===== ARTICLE

It's worth noting the landscape has changed since I wrote this blog post. My updated workflow is here:

http://wiki.ocharles.org.uk/Nix

The official documentation also describes how to work with Cabal/Haskell:

https://nixos.org/nixpkgs/manual/#users-guide-to-the-haskell...


I was just trying to get Nix working after needing a version of base (GHC) newer than what I had installed.

The situation seems to have gotten a bit simpler with newer versions of the nix tools (this is of no fault of the author of this post, the post is more than a year old, their blog has great haskell stuff!).

Anyway, for haskell development you can just:

   1. Write cabal file (e.g., ./project.cabal)
   2. cabal2nix --shell . >shell.nix
   3. nix-shell
After step 3, all the required packages, including stuff like GHC, will be installed. You can use cabal however you normally do to build the project:

   4. cabal sandbox init
   5. cabal build


Is step 4 really required ? nix-shell already gives you a sandbox environment.

Also their user manual[0] is really good now.

[0]https://hydra.nixos.org/job/nixpkgs/trunk/manual/latest/down...


Recently I've been in various threads on HN complaining about how frustrating the Nix story is for development.

I do not read this and go "This is a great idea and process!" I read this and say, "I can see how this might be better than the existing haskell toolchain. Cabal-dev has always been a bit of a compromise." (Edit: showing how long it's been since I have used Haskell in anger, cabal-dev got deprecated in favor of native sandboxing about 2 years ago, my bad.) Haskell seems to be the common thread for nearly all users of Nix I've encountered in the wild.

Honestly, do other people read this and go, "This seems better than my current development toolchain?" ESPECIALLY if you're producing static binaries? As much as I criticize Maven, I'm not sure what this process buys you over maven except... well... what DOES it buy you over Maven dependency management? Unification with OS packages?

It's not immutable, reproducible deploys. The deploy side is easy to render immutable and reproducible with layerd, controlled, tagged containers. It seems to be a story that's more about the build and dev side of things. Heck, I showed this to a co-worker and he said, "Wow, cabal must be really bad if someone was so frustrated by it that their solution was to change their OS."

==========

**REQUIREMENT:** Reproduce the full discussion about using Nix for Haskell development word for word.

===== DATA LINES

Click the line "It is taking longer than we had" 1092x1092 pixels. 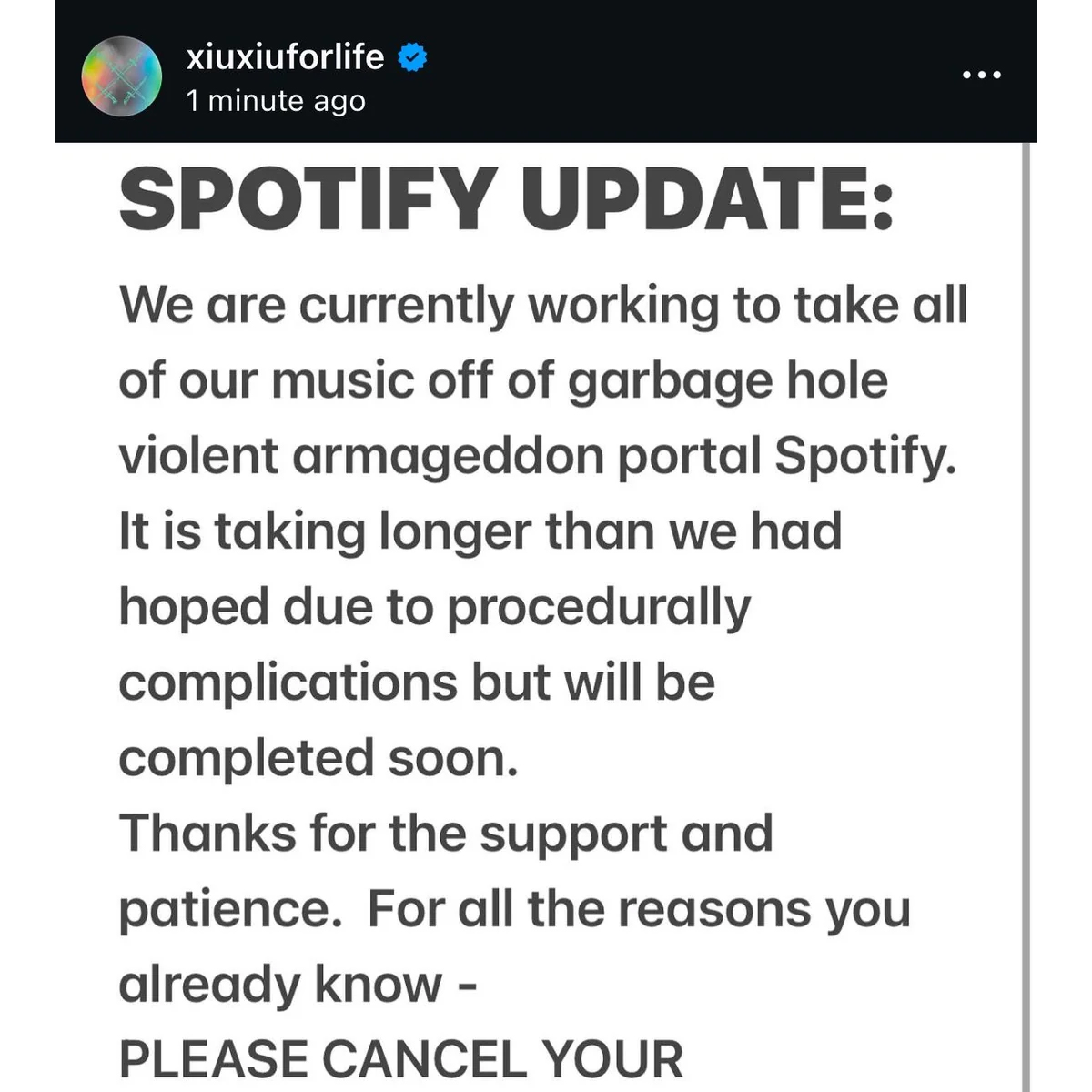point(480,531)
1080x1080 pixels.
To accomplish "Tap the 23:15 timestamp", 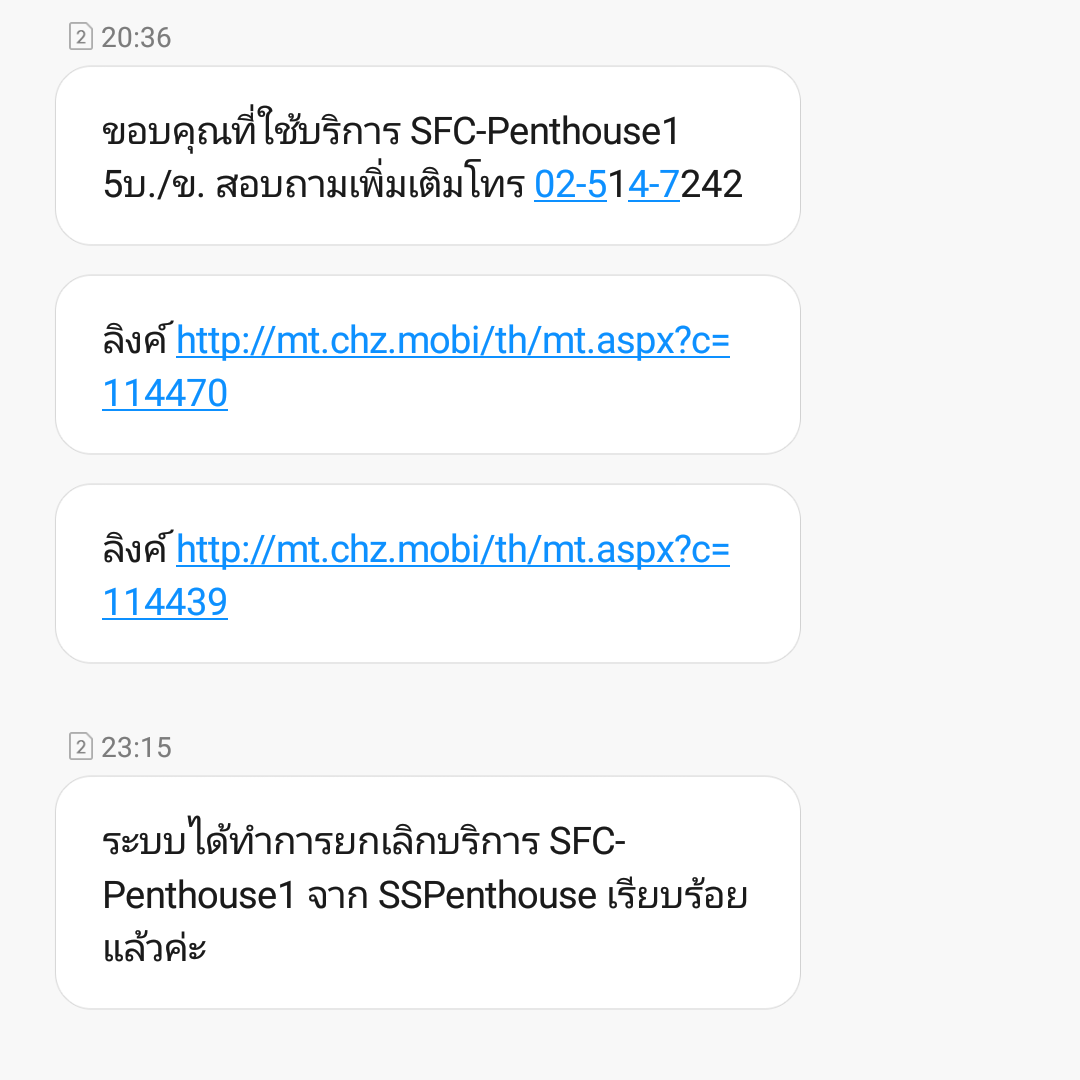I will click(136, 747).
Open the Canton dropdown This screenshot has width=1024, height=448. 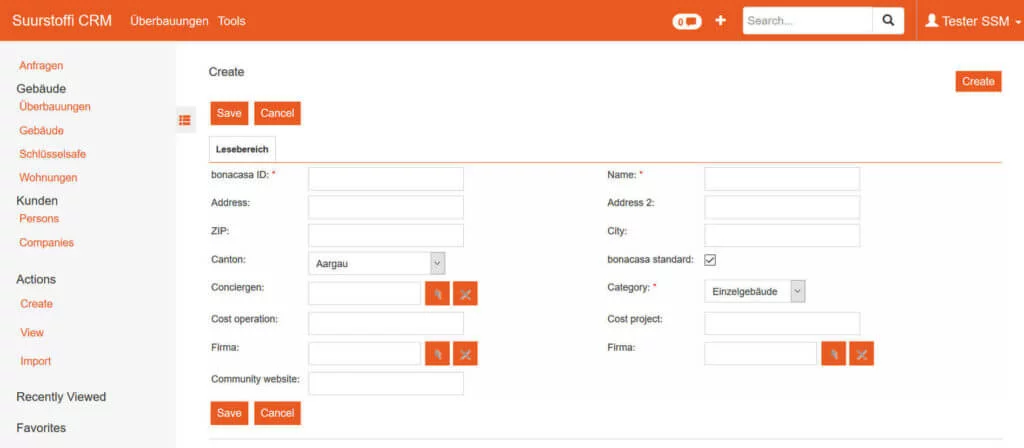376,263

==========

**SOLUTION FOR THIS EXERCISE:**
It's worth noting the landscape has changed since I wrote this blog post. My updated workflow is here:

http://wiki.ocharles.org.uk/Nix

The official documentation also describes how to work with Cabal/Haskell:

https://nixos.org/nixpkgs/manual/#users-guide-to-the-haskell...


I was just trying to get Nix working after needing a version of base (GHC) newer than what I had installed.

The situation seems to have gotten a bit simpler with newer versions of the nix tools (this is of no fault of the author of this post, the post is more than a year old, their blog has great haskell stuff!).

Anyway, for haskell development you can just:

   1. Write cabal file (e.g., ./project.cabal)
   2. cabal2nix --shell . >shell.nix
   3. nix-shell
After step 3, all the required packages, including stuff like GHC, will be installed. You can use cabal however you normally do to build the project:

   4. cabal sandbox init
   5. cabal build


Is step 4 really required ? nix-shell already gives you a sandbox environment.

Also their user manual[0] is really good now.

[0]https://hydra.nixos.org/job/nixpkgs/trunk/manual/latest/down...


Recently I've been in various threads on HN complaining about how frustrating the Nix story is for development.

I do not read this and go "This is a great idea and process!" I read this and say, "I can see how this might be better than the existing haskell toolchain. Cabal-dev has always been a bit of a compromise." (Edit: showing how long it's been since I have used Haskell in anger, cabal-dev got deprecated in favor of native sandboxing about 2 years ago, my bad.) Haskell seems to be the common thread for nearly all users of Nix I've encountered in the wild.

Honestly, do other people read this and go, "This seems better than my current development toolchain?" ESPECIALLY if you're producing static binaries? As much as I criticize Maven, I'm not sure what this process buys you over maven except... well... what DOES it buy you over Maven dependency management? Unification with OS packages?

It's not immutable, reproducible deploys. The deploy side is easy to render immutable and reproducible with layerd, controlled, tagged containers. It seems to be a story that's more about the build and dev side of things. Heck, I showed this to a co-worker and he said, "Wow, cabal must be really bad if someone was so frustrated by it that their solution was to change their OS."